The invention relates generally to the field of geological formation evaluation and, more particularly, to a method for evaluating a geological formation which integrates well data and high resolution computed tomography of rock samples thereof. A system for performing the method also is provided.
Well log measurements can provide a number of rock properties needed to plan well completion and lateral placement. These properties include mineralogy, bulk density, porosity, electrical resistivity and elastic-wave velocities. Elastic-wave velocities and bulk density can be used to compute the elastic moduli needed to estimate the mechanical properties and strength of the formation. These mechanical properties are important for planning deviated and lateral wells and for fracture treatment. However, conventional well data resolution typically is only about 1.5 to 1.0 feet (about 46 cm to about 30 cm). This well data resolution typically is not high enough for evaluating some formations, such as thinly laminated formations which have thicknesses below the indicated level of resolution feasible with conventional well data.

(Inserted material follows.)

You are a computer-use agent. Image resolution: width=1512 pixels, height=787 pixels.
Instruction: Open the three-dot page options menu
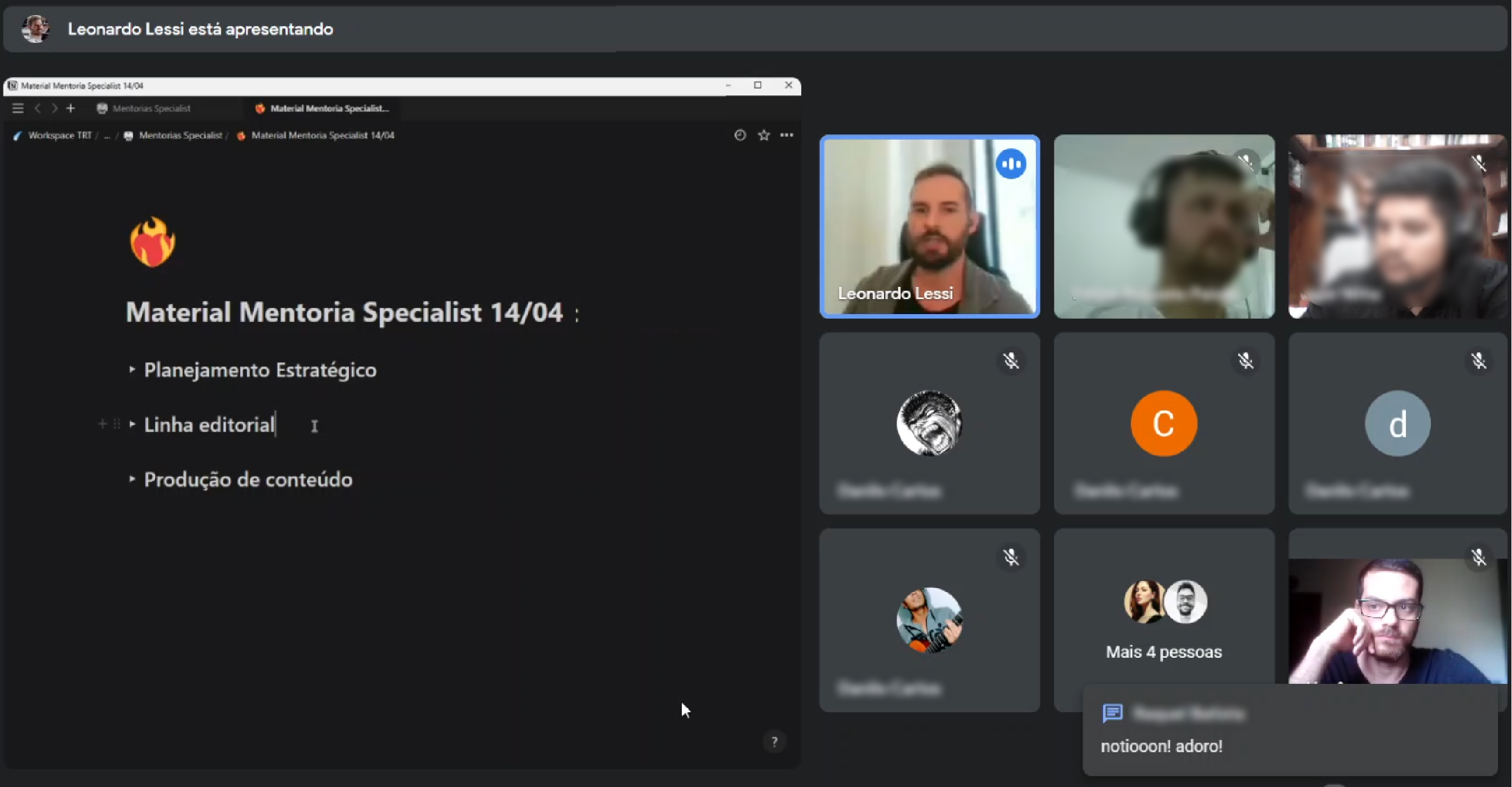787,135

Shale is an unconventional source of oil and/or gas. Shale rocks have not been studied extensively due to the fact that they traditionally were thought of as the source rock and not a potential reservoir because of their low porosity and permeability values. However, there are new methods to extract the oil and gas within these rocks, and therefore, there is great interest in analysis methods to characterize these rocks to better understand the mechanics of production from shales. Well data resolution alone typically is not high enough for evaluating thinly laminated formations of shale. The scale of lamination of shale can be measured in the cm or mm range significantly less than 1 foot (30 cm). Traditionally, there were only limited ways to analyze shale samples, and this began with scanning electron microscopes (SEM). The SEM image provides a two-dimensional (2D) picture or image of the sample that typically has a resolution of approximately 15-100 nanometers. Using only two-dimensional images, however, one is only able to estimate porosity and organic content. 3D CT imaging and/or FIB-SEM (focused ion beam combined with SEM) imaging have been proposed for evaluating some properties of shale, such as identification of the components, including the mineral phases, organic-filled pores, and free-gas inclusions; and computations of TOC (Total Organic Content), porosity, pore connectivity, and permeability in the three axis. Sisk et al, SPE 134582, “3D Visualization and Classification of Pore Structure and Pore Filling in Gas Shales”, 2010; Curtis et al, SPE 137693, “Structural Characterization of Gas Shales on the Micro- and nano-Scales”, 2010; Milner et al, SPE 138975, “Imaging Texture and Porosity in Mudstones and Shales: Comparison of Secondary and Ion-Milled Backscatter SEM methods”, 2010. However, this digital rock physics technology, e.g., 3D CT imaging and/or FIB-SEM technology, does not directly provide the elastic properties needed for computing the elastic moduli and other mechanical properties of the formation.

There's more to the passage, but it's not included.